Texto de origen.
+ + + +
No es la primera vez que hablo del problema. Incluso, me parece que repetiré algunas ideas. Porque en vez de buscar fórmulas más humanas, más socialistas para cuidar y preservar, se siguen imponiendo medidas que solo facilitan el trabajo a cuantos tienen el trabajo de proteger. No creo que exagere al decirlo: los únicos beneficiarios son los que reciben su salario y otros estímulos por velar y proteger. Salir y entrar por el mismo sitio. Claro, no hay riesgos para quien supervisa. Pero los demás, la gente del procomún, como se decía antes, sufren las consecuencias. ¿Y si se produjera un incendio? ¿Saben los aficionados a atrancar puertas y ventanas a lo que se exponen si en un incendio los concurrentes de un local cerrado no hallan las puertas previstas para el escape?
No quisiera seguir por esta vía. Me desvío, pues. Y quiero recalar en un asunto que se relaciona ética y políticamente con el que vengo desarrollando: puertas y ventanas se cierran, porque primeramente han sido cerradas en la mente. Mente que en algunos tipos de persona desmiente su raíz griega de pensar: no piensan, o piensan hacia dentro, nunca hacia fuera.
+ + + +
Instrucciones de trabajo.
a - Según el texto sobre las puertas cerradas, ¿por qué se cierran puertas y ventanas?
b - Repite del texto sobre las puertas cerradas el fragmento que va desde "No quisiera seguir" hasta "nunca hacia fuera.", ambos incluidos.
c - Prosigue el texto sobre las puertas cerradas a partir de su última oración.

Información registrada.
+ + + +
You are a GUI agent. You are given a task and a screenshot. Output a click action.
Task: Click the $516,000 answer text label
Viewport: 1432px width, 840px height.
+ + + +
Resultados del ejercicio.
a - Porque primeramente han sido cerradas en la mente.

b -
No quisiera seguir por esta vía. Me desvío, pues. Y quiero recalar en un asunto que se relaciona ética y políticamente con el que vengo desarrollando: puertas y ventanas se cierran, porque primeramente han sido cerradas en la mente. Mente que en algunos tipos de persona desmiente su raíz griega de pensar: no piensan, o piensan hacia dentro, nunca hacia fuera.

c -
Hay muchas maneras de cerrar las puertas. Por ejemplo, en algunas grandes tiendas en divisa, el consumidor que va eligiendo y echando en la canasta o en el carrito, tiene que pagar su mercancía en distintos lugares. El vino, en la licorería, que está ahí mismo, en el salón; las carnes, en la carnicería, que está ahí mismo, en el salón, y alguna otra cosa en cualquier otro sitio, menos en las cajas centrales, a la salida, donde, en cualquier lugar de este planeta, si no recuerdo mal, la gente paga todo lo que adquiere. Así, nadie presumiblemente se llevará nada sin pagar. Pero el cuidado es a costa de la calidad del servicio. El cliente, al invertir más tiempo, sufre esta especie de «bodeguización» de los supermercados.
¿Queremos hablar de calidad? Pues empecemos aceptando que ninguna empresa de servicio puede adecuar sus medidas de protección y control a su comodidad. Porque se invierten los intereses. Lo que debe abrir los brazos, los empuja hacia adentro, como una guataca. Y lo apropiado, en una relación racional, es que el cliente no se sienta minimizado. Eso de que el cliente tiene siempre la razón, entre nosotros no es totalmente cierto. La razón está, como norma, del lado de los que venden. El que compra, sufre las consecuencias, porque parece que no cuenta.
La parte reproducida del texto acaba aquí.